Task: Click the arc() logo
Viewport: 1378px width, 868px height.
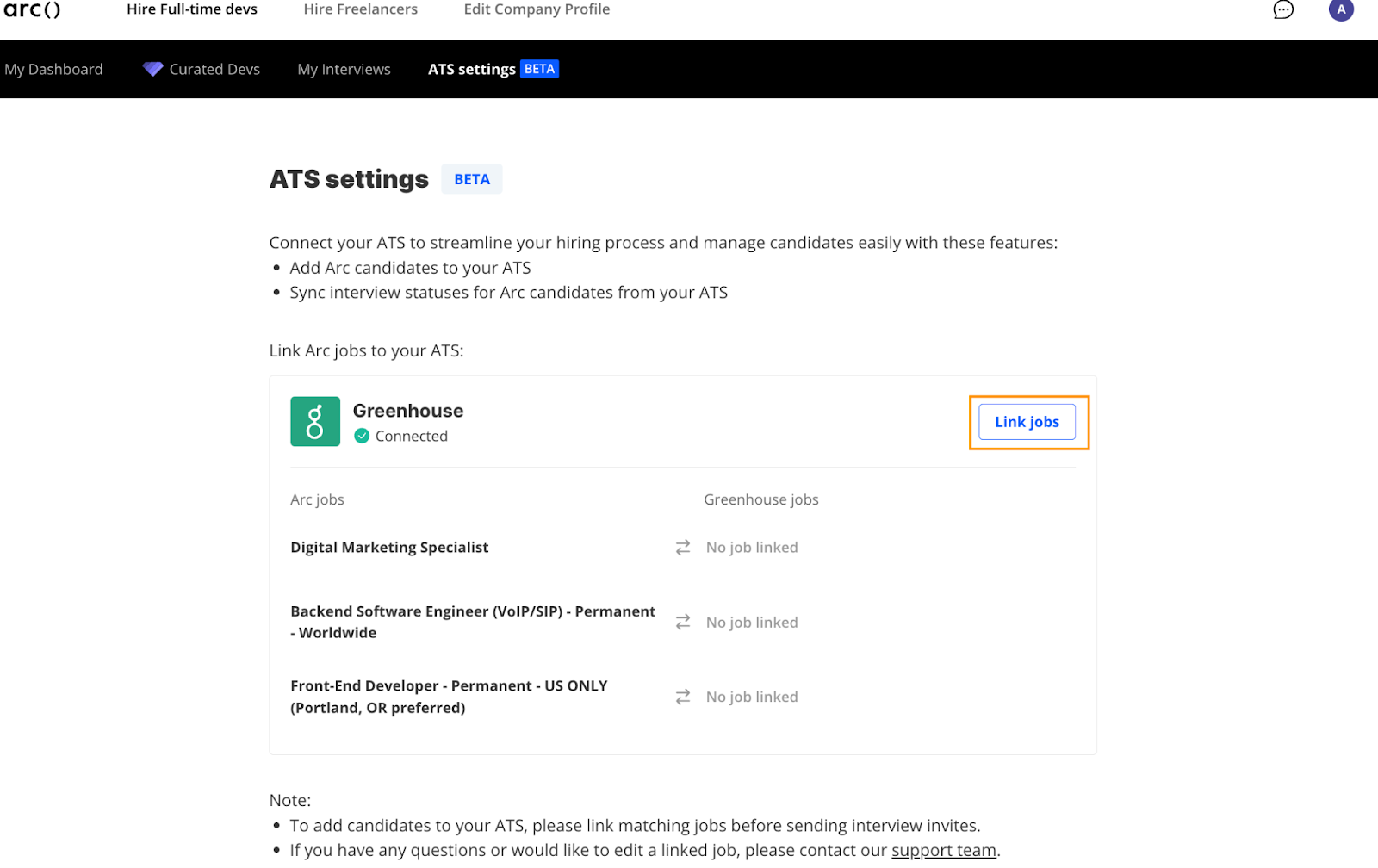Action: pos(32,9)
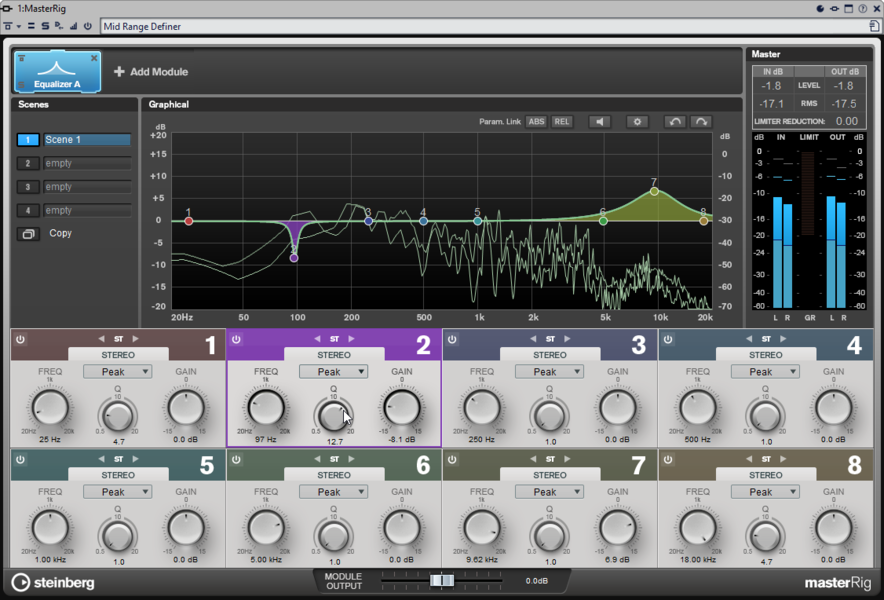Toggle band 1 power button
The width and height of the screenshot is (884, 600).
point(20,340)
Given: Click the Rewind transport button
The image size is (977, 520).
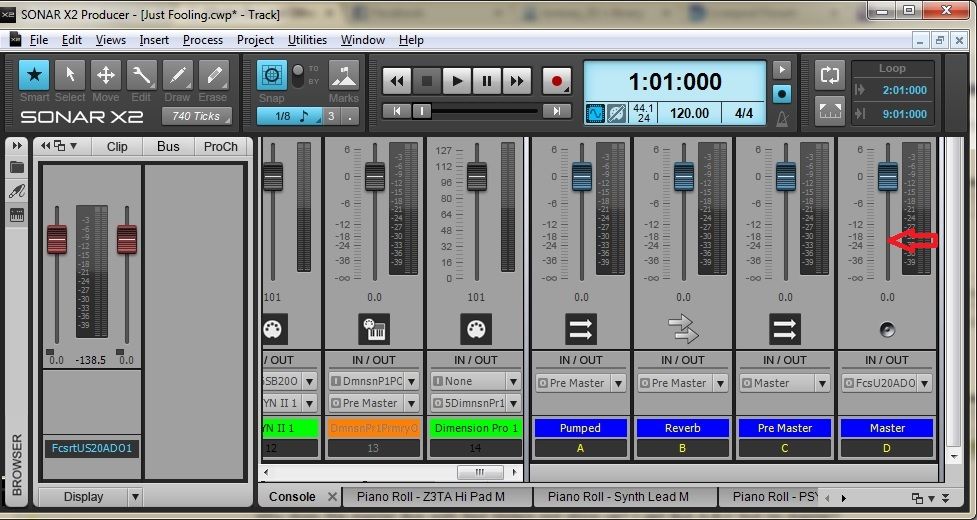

+-------+

TASK REQUIREMENTS:
Each record above needs to be transcribed word for word, with its pictures omitted.

TASK RESULT:
Task: Click the arc() logo
Viewport: 1378px width, 868px height.
Action: pos(32,9)
Toggle band 1 power button
The width and height of the screenshot is (884, 600).
point(20,340)
Given: Click the Rewind transport button
The image size is (977, 520).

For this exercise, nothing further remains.